らーめん 新源地 東京・三鷹 ※閉店
(上井草に移転して「三獣使」に)





曇りがちの天候ながら淡い陽射しが街を照らしていて、二十四節気では大雪と呼ばれて本格的な冬の景色が広がる頃とされて、そんな時季らしく深夜は冷たい雨模様が懸念されていた十二月前半休日火曜日の午前中だった。

こちらもまた西東京地区にあって気になっていたラーメン店で、やはり多摩組に参画しているよう。2007年10月28日にオープンしたお店で、石神本最新刊にも2009年以降続いて三度目の掲載となっていたこちらである。

曜日毎にスープが変わる事で話題になったお店で、普段の火曜日は豚のこってりスープ、水曜は丸鶏あっさり系、木曜は濃厚魚介豚骨、金曜は豚にとろみを利かせたスープ、土曜は鶏白湯、日曜は豚鶏マイルド系とまさしく七変化だ。

それなら今日は豚のこってりスープかと聞かれれば然に非ずで、今日は第一火曜日と言う事で牛のこってりスープらしく、店主のブログにもそう謳われていた。牛骨と牛すじの白濁スープらしく、今日はいつもよりトロミを加えているそう。ただしチャーシューは牛肉でなく、事情により通常の豚肉だそう。

そんなわけでまた中央線快速電車に乗車して、こちら目当てに三鷹駅で下車した。しばらく前に反対側出口周辺の名店が閉店して、店名を変えて復活して何度か訪問したが、そちらの反対側出口と言う事で初めてそのロータリーに降りた。

すると如何にも東京都らしい銀杏並木の通りがそこからずっと続いていて、折しもそんな銀杏の葉の黄葉の色づき具合いが最高潮を迎えていた。無数のそんな銀杏の葉が、はらはらと通りのアスファルトに落ちていた。やや風が出ていてそんな落葉を加速させていた平日火曜日の午前遅い時間だ。

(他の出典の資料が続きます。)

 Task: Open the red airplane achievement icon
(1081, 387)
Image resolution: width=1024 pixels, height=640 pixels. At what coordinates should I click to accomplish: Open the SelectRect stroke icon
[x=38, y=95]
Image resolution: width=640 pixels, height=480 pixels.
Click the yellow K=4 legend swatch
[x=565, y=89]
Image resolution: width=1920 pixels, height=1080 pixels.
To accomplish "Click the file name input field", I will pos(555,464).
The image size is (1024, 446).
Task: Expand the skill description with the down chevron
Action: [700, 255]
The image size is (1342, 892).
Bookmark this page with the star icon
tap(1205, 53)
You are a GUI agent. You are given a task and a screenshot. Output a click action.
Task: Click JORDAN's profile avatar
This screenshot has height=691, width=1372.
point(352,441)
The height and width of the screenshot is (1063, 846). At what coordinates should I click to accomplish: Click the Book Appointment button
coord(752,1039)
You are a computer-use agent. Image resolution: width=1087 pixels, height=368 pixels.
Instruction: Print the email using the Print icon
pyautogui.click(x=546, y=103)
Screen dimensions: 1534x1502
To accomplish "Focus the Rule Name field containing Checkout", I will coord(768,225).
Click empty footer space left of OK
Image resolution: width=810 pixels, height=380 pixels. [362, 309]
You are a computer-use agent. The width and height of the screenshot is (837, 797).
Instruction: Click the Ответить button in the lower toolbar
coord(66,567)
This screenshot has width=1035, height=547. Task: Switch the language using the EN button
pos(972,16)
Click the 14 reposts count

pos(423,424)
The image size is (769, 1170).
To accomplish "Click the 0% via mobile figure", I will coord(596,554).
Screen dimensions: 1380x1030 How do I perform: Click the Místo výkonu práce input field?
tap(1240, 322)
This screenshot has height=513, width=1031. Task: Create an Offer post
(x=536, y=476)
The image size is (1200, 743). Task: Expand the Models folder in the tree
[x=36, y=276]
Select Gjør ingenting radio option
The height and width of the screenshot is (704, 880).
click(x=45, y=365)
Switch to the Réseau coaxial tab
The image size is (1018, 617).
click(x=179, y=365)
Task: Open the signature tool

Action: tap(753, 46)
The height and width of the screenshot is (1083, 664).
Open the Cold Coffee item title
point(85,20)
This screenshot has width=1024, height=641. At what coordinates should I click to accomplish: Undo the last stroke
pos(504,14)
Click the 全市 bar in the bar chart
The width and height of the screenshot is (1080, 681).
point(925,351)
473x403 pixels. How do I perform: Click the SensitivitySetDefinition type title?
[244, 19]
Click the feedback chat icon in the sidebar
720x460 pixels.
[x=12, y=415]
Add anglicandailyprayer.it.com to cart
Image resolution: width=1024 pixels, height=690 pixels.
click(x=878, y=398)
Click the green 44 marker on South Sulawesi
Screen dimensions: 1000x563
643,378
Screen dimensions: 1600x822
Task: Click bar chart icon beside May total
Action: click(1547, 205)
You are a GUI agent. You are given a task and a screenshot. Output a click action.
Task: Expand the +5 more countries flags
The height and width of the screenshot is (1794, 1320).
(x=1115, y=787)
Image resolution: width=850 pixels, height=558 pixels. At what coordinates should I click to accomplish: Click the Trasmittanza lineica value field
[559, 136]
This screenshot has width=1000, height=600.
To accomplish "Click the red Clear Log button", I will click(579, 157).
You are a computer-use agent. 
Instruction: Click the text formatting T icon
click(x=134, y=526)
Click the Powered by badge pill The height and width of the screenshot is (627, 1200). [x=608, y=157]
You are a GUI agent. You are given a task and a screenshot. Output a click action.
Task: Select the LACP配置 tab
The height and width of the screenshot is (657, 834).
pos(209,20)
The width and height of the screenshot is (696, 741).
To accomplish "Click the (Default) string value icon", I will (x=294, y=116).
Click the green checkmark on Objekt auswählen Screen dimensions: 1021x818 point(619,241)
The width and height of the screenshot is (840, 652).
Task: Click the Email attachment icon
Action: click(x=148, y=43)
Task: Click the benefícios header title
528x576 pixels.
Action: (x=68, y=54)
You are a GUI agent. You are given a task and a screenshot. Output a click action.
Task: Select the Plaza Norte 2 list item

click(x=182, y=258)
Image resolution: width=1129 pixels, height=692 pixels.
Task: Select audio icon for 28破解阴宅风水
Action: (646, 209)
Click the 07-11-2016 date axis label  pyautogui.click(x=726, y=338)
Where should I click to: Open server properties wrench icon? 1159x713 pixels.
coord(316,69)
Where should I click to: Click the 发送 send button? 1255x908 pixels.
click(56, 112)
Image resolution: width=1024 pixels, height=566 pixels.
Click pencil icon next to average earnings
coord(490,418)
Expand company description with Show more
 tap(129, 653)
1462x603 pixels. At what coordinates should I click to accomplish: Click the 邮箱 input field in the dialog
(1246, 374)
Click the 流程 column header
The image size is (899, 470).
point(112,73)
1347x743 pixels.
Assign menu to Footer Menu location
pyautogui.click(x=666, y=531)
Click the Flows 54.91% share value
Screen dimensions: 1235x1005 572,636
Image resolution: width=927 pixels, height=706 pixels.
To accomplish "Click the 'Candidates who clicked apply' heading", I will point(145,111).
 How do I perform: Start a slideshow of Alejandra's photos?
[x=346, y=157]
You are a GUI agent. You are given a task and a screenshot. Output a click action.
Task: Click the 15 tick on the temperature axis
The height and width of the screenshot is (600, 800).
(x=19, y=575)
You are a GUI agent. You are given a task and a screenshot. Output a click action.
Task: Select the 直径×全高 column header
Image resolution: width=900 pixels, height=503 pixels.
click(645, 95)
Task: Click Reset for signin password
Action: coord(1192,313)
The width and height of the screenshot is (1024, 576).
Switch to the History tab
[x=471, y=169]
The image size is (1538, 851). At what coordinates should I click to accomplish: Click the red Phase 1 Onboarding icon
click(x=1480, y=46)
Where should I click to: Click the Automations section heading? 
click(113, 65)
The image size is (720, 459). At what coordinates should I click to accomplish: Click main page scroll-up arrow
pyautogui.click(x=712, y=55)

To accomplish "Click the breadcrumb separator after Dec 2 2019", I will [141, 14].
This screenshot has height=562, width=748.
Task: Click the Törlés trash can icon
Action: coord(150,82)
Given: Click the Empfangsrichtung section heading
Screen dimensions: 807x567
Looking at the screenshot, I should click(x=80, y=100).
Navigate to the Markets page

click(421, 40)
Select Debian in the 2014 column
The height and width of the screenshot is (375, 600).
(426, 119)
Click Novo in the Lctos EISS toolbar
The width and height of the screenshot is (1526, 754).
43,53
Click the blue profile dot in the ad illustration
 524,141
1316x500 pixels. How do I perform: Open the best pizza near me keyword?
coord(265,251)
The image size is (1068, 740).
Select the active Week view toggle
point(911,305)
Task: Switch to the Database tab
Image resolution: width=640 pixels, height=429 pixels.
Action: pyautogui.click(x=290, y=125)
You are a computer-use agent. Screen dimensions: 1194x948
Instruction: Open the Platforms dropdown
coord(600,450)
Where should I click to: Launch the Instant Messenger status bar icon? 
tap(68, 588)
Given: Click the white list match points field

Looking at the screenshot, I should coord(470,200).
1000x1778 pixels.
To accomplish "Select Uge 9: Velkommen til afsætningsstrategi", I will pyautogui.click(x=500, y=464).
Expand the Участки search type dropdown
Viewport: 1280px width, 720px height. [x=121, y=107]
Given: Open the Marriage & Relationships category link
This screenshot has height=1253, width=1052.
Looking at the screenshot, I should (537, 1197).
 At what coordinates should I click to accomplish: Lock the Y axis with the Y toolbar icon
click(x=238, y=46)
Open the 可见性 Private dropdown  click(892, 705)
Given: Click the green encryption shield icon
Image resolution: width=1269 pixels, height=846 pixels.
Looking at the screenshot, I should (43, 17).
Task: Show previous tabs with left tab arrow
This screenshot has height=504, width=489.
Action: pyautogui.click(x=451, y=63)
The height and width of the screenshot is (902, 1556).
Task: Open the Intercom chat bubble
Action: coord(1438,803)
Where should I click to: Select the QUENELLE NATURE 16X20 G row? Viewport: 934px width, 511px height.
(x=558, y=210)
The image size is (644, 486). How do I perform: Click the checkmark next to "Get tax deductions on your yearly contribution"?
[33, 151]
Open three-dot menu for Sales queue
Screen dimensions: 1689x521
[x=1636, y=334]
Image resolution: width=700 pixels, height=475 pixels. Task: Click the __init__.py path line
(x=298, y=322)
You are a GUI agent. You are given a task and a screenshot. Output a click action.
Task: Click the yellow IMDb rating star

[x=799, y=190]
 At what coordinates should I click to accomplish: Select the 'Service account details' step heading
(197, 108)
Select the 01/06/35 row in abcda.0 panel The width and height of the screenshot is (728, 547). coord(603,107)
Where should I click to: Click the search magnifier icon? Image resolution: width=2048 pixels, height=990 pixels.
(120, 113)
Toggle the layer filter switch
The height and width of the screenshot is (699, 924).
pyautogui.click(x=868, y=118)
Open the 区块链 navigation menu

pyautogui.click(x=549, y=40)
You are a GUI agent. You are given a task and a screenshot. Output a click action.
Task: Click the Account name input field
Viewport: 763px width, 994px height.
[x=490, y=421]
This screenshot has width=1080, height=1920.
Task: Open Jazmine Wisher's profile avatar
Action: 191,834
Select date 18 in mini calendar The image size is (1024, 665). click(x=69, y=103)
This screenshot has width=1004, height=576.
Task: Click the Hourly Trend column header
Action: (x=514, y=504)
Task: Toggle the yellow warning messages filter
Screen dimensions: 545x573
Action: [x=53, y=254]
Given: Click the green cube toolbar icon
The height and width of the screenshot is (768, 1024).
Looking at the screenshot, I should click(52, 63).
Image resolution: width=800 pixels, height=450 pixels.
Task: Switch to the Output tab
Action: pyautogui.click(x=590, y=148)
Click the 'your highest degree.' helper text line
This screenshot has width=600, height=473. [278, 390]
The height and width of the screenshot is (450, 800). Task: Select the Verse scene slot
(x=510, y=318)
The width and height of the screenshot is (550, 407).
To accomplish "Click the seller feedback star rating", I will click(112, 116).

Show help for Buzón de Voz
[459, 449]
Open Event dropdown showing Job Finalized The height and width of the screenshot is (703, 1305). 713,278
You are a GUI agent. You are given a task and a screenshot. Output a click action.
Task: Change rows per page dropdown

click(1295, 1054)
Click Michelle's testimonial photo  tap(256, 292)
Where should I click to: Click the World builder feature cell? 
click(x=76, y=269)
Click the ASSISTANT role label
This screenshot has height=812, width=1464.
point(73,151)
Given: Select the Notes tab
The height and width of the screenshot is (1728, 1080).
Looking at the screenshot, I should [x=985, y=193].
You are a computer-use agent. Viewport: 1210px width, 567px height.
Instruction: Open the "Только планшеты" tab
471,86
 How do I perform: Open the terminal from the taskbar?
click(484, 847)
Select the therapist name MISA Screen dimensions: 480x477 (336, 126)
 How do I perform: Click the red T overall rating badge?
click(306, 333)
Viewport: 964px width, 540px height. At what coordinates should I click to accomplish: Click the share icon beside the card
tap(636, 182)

井の頭通りに出てその交差点を左折。駅から10分強ほど歩いて行くと、こちらの店頭へ到着した。開店時間まで20分近くあり、誰も並ぶ気配がなかったので店頭を離れていると、10分弱ほどすると周辺から来られたようなご夫婦が並んでいた。

それでも近くのバーらしき店舗の店先にあった椅子に座ってくつろいでいると、さらに人が集まる気配に店頭へ戻って皆さんの後ろへ着いた。すると程なく何処からともなく後続客が更に後ろへついて、シャッターが上がる頃には総勢10人を超える行列となっていた。

店先には出汁スープに煮干しの香りが絡んだ香りが立ち込めていて、余計にお腹がすきはじめた。営業開始時間が少し過ぎてから年老いた方が暖簾をかけて行列を誘導移動して営業が始まった。なるほどてっきり若い店主が一人で営業しているお店と思っていたが、おそらくお父さんが経営していた中華料理店辺りをリニューアルして開業させた感じだろうか。

そんなわけで券売機の前に立てば、つい牛のこってりスープの文字を探してはてさてと思ってしまったが、よく考えれば単にラーメンのボタンを押せばいいわけで、その大盛りを選んでサブメニューも行ってしまえとマヨ@チャー丼(ミニ) なるボタンを連打した。

奥から順に詰めて座って行き、チケットを二代目に手渡した。入り口に冷水機があったようで、立席して冷水を注いで戻った。毎日違うスープについて判り易く解説してあるブックメニューが手元にあった。程なく到着。これがなかなかの風情が見られる、そんなラーメンがやって来た。シメジらしきキノコが、より和風らしさを高めている。チャーシューが多めに入っていて、何とも老舗的な風格さえも漂わせていた。

それではと行かせて貰えば、なるほど瀞みがしっかり利いたスープに、博多ラーメンを意識したような細麺が泳ぐもの。牛らしさが感じられながらも、豚骨っぽい味わいも感じられて思わず確認してしまったが、今日は出汁に牛以外は利用していないそう。

ともあれほぼ無化調らしい優しい味わいだけに、しみじみとした面持ちがタマらないもので実に美味しいラーメンだった。具材や夫々も個々にしっかりしていた。マヨ@チャー丼も辛味が軽く利いていい感じだった。もう気がつけば完食だった。いや、なかなか良かった。

(左フォト) 牛のこってりスープ大盛/マヨ@チャー丼/店頭外観 (2010.12.07)


 らーめん 新源地 (しんげんち)     ※公式サイトはこちら

 住所:東京都武蔵野市西久保2-21-3 TEL0422-52-0150

 定休日:月曜日(2009.8迄水曜日)  営業時間:11:30〜15:00/18:00〜23:00

 アクセス:JR中央線北口下車。ロータリーから延伸する銀杏並木の中央通りを進んで行き、
       合流した通りを右手に進み井の頭通りを左折して400m強歩いた右側にあり。

  

  2010.12.07 曜日によって変わるスープで話題のお店。   2010.12.07 JR三鷹駅北口から徒歩およそ12分。